Task objective: Could you give again, unchanged, everything in the listing below from its first line down to the line containing "tap(965, 510)", both ends included?

Material provided:
# # # #

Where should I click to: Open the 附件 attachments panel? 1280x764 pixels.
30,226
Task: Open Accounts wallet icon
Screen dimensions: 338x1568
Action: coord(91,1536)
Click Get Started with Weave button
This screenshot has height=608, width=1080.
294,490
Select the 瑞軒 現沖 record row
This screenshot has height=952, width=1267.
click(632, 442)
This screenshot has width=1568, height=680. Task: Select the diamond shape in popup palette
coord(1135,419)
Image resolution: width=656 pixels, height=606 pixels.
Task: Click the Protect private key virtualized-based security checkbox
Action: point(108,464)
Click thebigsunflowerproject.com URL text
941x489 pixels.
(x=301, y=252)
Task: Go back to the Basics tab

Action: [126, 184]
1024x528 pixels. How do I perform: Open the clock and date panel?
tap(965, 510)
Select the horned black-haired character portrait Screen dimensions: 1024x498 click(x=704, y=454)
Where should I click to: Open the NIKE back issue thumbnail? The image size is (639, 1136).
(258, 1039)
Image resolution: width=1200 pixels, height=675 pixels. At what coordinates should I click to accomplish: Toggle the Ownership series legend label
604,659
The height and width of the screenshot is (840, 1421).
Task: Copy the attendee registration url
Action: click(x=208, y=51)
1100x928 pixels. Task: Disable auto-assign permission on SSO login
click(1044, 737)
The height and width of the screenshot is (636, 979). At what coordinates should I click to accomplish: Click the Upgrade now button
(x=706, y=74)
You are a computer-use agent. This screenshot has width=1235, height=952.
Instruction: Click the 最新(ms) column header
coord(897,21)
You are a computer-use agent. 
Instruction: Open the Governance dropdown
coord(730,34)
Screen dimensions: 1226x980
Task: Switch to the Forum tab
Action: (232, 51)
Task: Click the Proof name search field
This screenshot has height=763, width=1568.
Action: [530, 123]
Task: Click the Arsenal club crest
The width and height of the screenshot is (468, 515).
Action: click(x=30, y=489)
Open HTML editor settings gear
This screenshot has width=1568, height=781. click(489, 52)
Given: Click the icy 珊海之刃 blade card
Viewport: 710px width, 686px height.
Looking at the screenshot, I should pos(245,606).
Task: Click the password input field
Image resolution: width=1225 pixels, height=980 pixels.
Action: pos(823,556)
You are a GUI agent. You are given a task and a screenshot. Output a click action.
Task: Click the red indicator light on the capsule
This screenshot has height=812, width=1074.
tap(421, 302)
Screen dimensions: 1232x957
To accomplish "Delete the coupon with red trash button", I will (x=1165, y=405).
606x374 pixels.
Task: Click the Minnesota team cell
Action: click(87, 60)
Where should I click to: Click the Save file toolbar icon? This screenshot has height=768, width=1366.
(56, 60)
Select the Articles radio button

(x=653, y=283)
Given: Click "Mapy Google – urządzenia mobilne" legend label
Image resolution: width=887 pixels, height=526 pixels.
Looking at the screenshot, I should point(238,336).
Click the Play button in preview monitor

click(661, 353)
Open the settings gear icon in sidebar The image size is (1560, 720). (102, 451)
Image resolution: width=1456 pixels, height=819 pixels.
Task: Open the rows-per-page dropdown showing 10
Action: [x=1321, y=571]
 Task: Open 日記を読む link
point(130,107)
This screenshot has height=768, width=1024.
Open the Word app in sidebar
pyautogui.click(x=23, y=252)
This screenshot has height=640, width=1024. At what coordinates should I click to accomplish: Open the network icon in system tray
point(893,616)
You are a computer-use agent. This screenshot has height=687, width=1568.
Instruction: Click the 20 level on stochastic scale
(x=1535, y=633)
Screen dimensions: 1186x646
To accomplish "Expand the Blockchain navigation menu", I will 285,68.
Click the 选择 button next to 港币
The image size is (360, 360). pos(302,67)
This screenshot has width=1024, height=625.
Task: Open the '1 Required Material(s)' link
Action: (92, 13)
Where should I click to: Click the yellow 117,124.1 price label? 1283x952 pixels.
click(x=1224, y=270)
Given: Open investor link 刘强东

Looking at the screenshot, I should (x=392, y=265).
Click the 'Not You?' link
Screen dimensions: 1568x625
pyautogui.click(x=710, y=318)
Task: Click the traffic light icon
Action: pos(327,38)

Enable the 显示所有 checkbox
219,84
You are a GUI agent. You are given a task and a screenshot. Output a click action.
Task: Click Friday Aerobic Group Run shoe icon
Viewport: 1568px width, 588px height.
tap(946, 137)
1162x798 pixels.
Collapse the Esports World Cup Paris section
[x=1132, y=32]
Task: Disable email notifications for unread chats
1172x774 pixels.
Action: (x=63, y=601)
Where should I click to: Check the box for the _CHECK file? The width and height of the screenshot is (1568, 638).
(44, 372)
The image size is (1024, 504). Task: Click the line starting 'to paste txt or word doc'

# # # #

Exercise solution:
Where should I click to: Open the 附件 attachments panel? 1280x764 pixels.
30,226
Task: Open Accounts wallet icon
Screen dimensions: 338x1568
Action: coord(91,1536)
Click Get Started with Weave button
This screenshot has height=608, width=1080.
294,490
Select the 瑞軒 現沖 record row
This screenshot has height=952, width=1267.
click(632, 442)
This screenshot has width=1568, height=680. Task: Select the diamond shape in popup palette
coord(1135,419)
Image resolution: width=656 pixels, height=606 pixels.
Task: Click the Protect private key virtualized-based security checkbox
Action: point(108,464)
Click thebigsunflowerproject.com URL text
941x489 pixels.
(x=301, y=252)
Task: Go back to the Basics tab

Action: [126, 184]
1024x528 pixels. How do I perform: Open the clock and date panel?
tap(965, 510)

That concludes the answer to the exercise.